Goal: Copy the lines from the one with "Tap the 12:06 PM timestamp" up to and including the one with "Action: tap(576, 19)", without the pictures.
-------- Supplied material --------
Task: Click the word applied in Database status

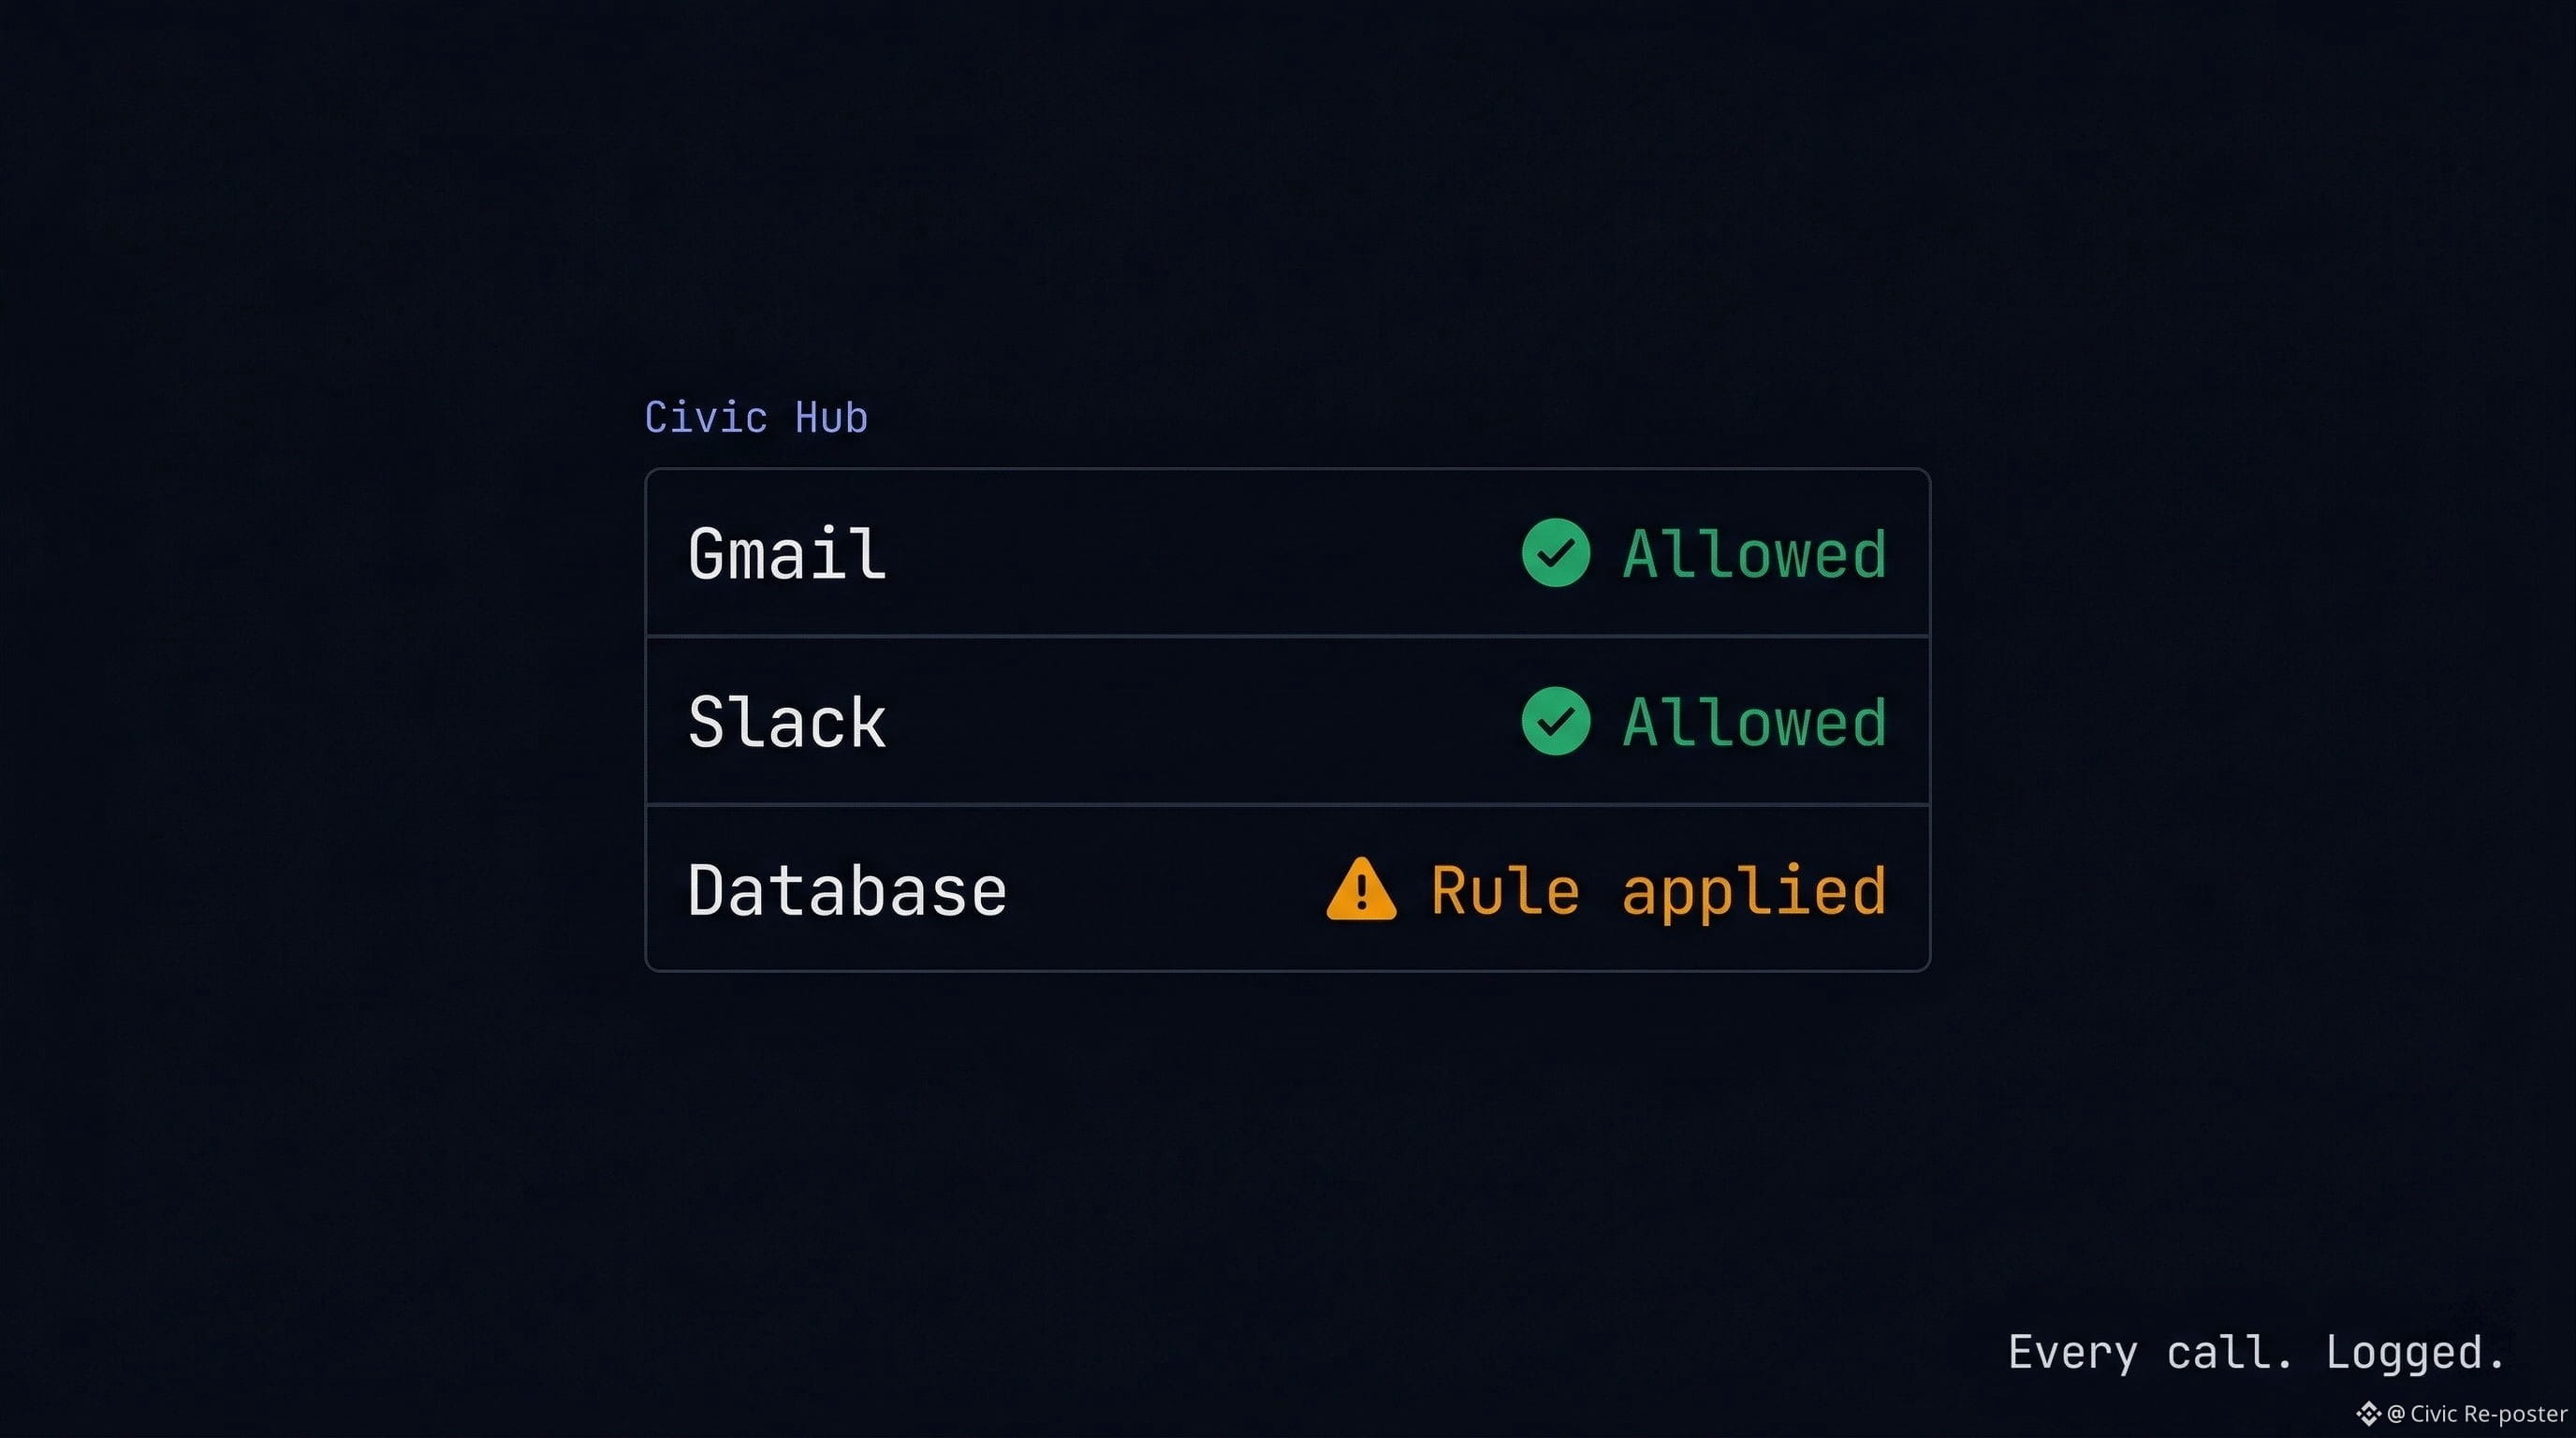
--------
-------- Supplied material --------
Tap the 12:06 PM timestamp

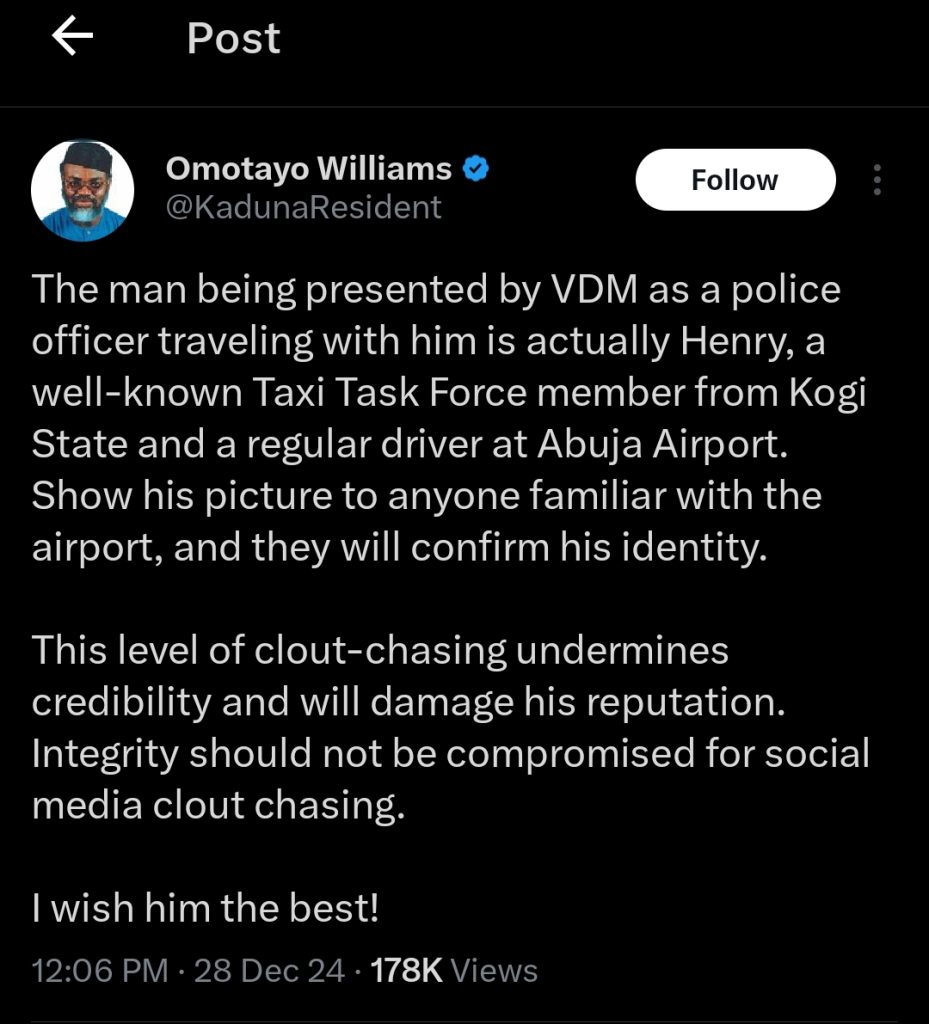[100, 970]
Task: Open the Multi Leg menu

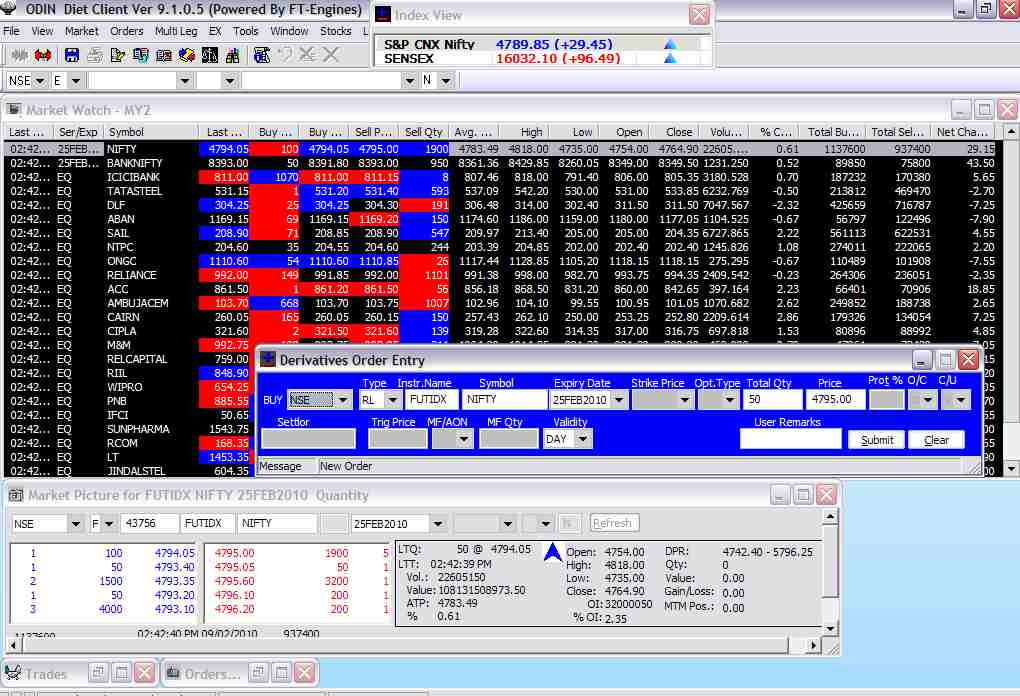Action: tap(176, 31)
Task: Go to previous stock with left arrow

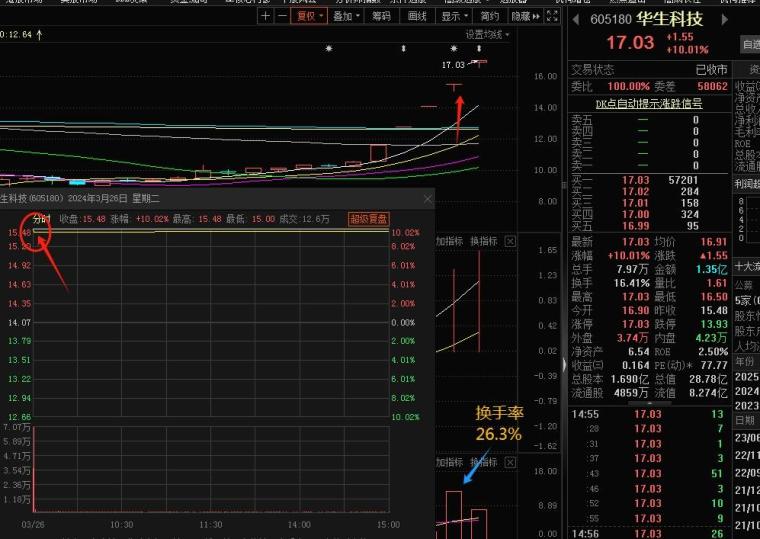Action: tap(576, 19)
--------
-------- Supplied material --------
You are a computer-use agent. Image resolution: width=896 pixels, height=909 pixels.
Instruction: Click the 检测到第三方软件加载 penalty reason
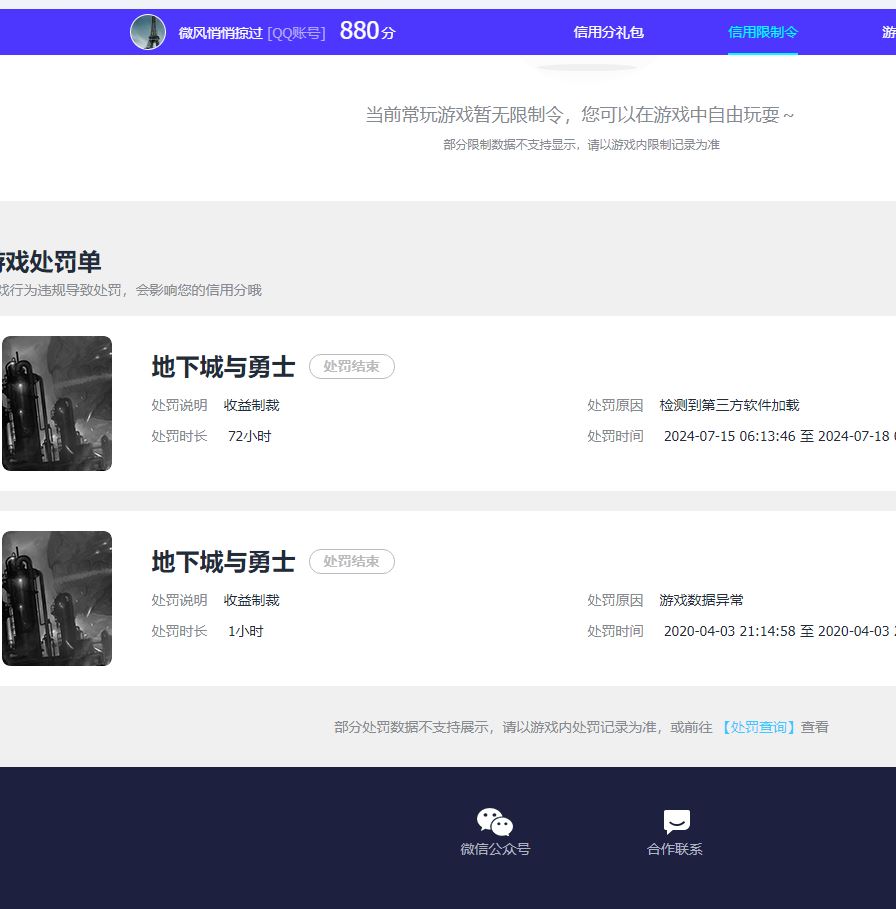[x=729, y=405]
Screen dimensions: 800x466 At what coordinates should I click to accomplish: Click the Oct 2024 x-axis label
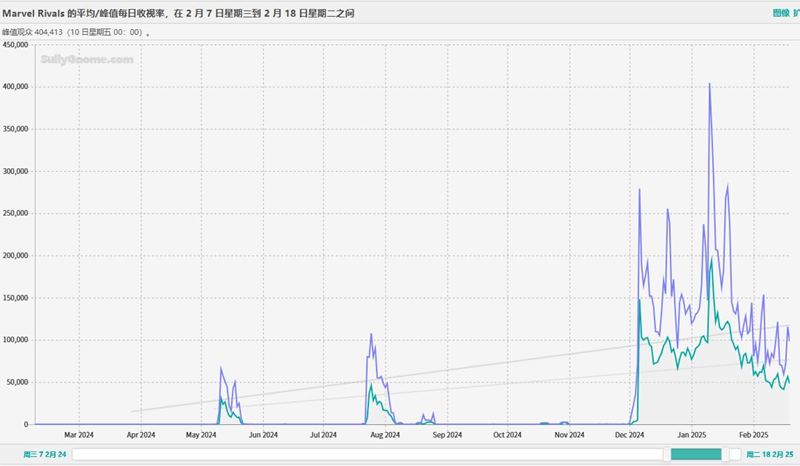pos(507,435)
--------
Solution:
Tap the 12:06 PM timestamp

[100, 970]
Task: Open the Multi Leg menu

Action: tap(176, 31)
Task: Go to previous stock with left arrow

Action: tap(576, 19)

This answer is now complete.